This third myth I chose to discuss particularly brainwashes females over males because of what our society considers acceptable when it comes to having muscle mass. I’m sure almost everyone has heard that lifting weights will make you look bulky. I like to call this misconception the Incredible Hulk myth. In my initial orientations with my female clients, almost all of them tell me that they do not want to train with heavy weights or even weights at all in fear of becoming bulky. Well the fact is that you will not blow up into the incredible Hulk by lifting heavy. Studies have shown that increases in muscle mass will help burn more calories which can aid in fat-loss when guided by a proper diet. Keep in mind that the key hormone to increase muscle mass is testosterone. Although females do have levels of this hormone, it is such a minimal amount that lifting heavy will not drastically result in muscle growth. The testosterone levels in males are 20 to 30 times higher than in females. Also note that someone who carries more muscle mass will appear bulkyif they carry a noticeable amount of fat on top of muscle. So once again, your diet factors into this equation.

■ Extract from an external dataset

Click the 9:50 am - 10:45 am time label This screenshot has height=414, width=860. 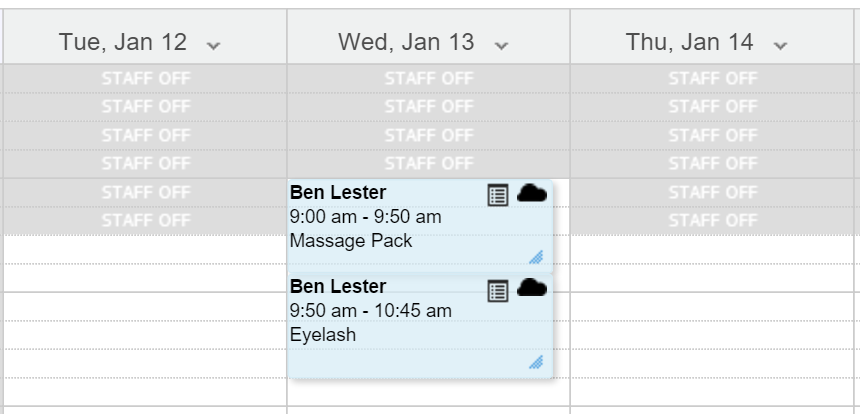click(x=371, y=310)
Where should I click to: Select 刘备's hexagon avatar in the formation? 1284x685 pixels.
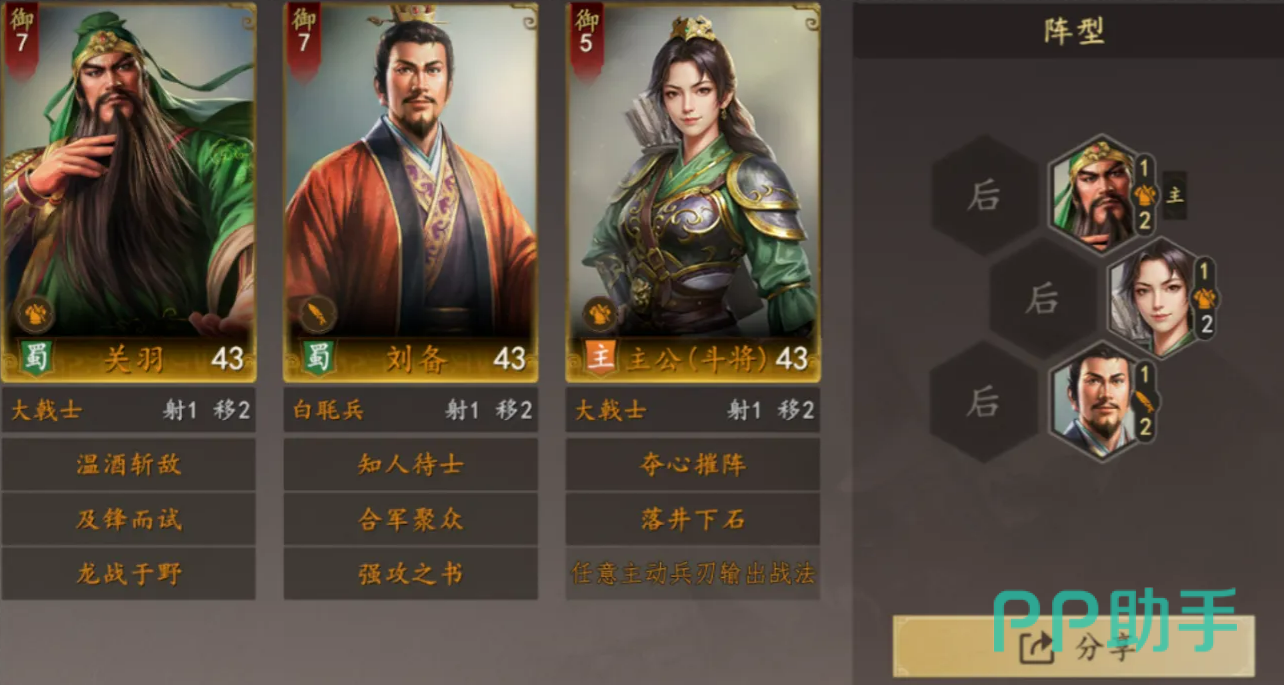point(1092,402)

The next myth highlights a topic that I often find myself getting into an argument over. There isn’t a definite time limit on how long a training session should last; and this is where the myth about Over-training comes into play. People think that training for hours in the gym is what separates those with ‘perfect’ figures and those who do not. The actuality of this myth is that there is such thing as spending too much time in the gym. Training harder and longer is not the answer in obtaining faster results. Spending relentless hours training will actually hurt your body and stunt muscle growth. Depending on how long you train, over-training causes deterioration of your muscles. It takes years of hard work and dedication to build quality muscle mass so over-training should be avoided at all costs. Proper recovery time is also crucial in muscle repair after a workout so consider this factor, as well as the time you will spend in the gym. In other words, train smarter and not harder! If you find yourself exceeding over an hour in the gym, you may want to re- evaluate your training regimen.
Cardiovascular exercise is known to help shed fat; and so we find ourselves on that piece of cardio equipment we love so much for an hour or even more. Does this sound like anyone you know? I call this the Crazy-Cardio myth and goes along with over-training. Spending hours doing cardio will NOT result in shedding fat. Not only are you wasting time, but you are also driving yourself crazy! So this myth states that, “doing hours of cardio will result in quicker results.” This is a false statement and studies have shown that short and high-intensity cardio will not only preserve muscle but also keep you burning calories up to 24 hours after your cardio session.
There are many more myths that rumor the fitness setting, but I find that these are the top 5 myths that are talked about the most and that I find the most important. Knowing the facts about proper nutrition and training is the key factor in your journey to achieving the goals you desire. The ability to point out your own weakness is a necessary part in planning out a diet or workout plan. You can avoid certain cravings, such as sweets, by finding an alternative food choice that does not interfere with your meal plan. I consider knowledge to be power; putting forth a little effort in researching which myths are true or false will take you a step closer to your destination. Set a direct path in your workout and diet plan from these myths that I have uncovered and be confident that having this knowledge will get you the results you seek!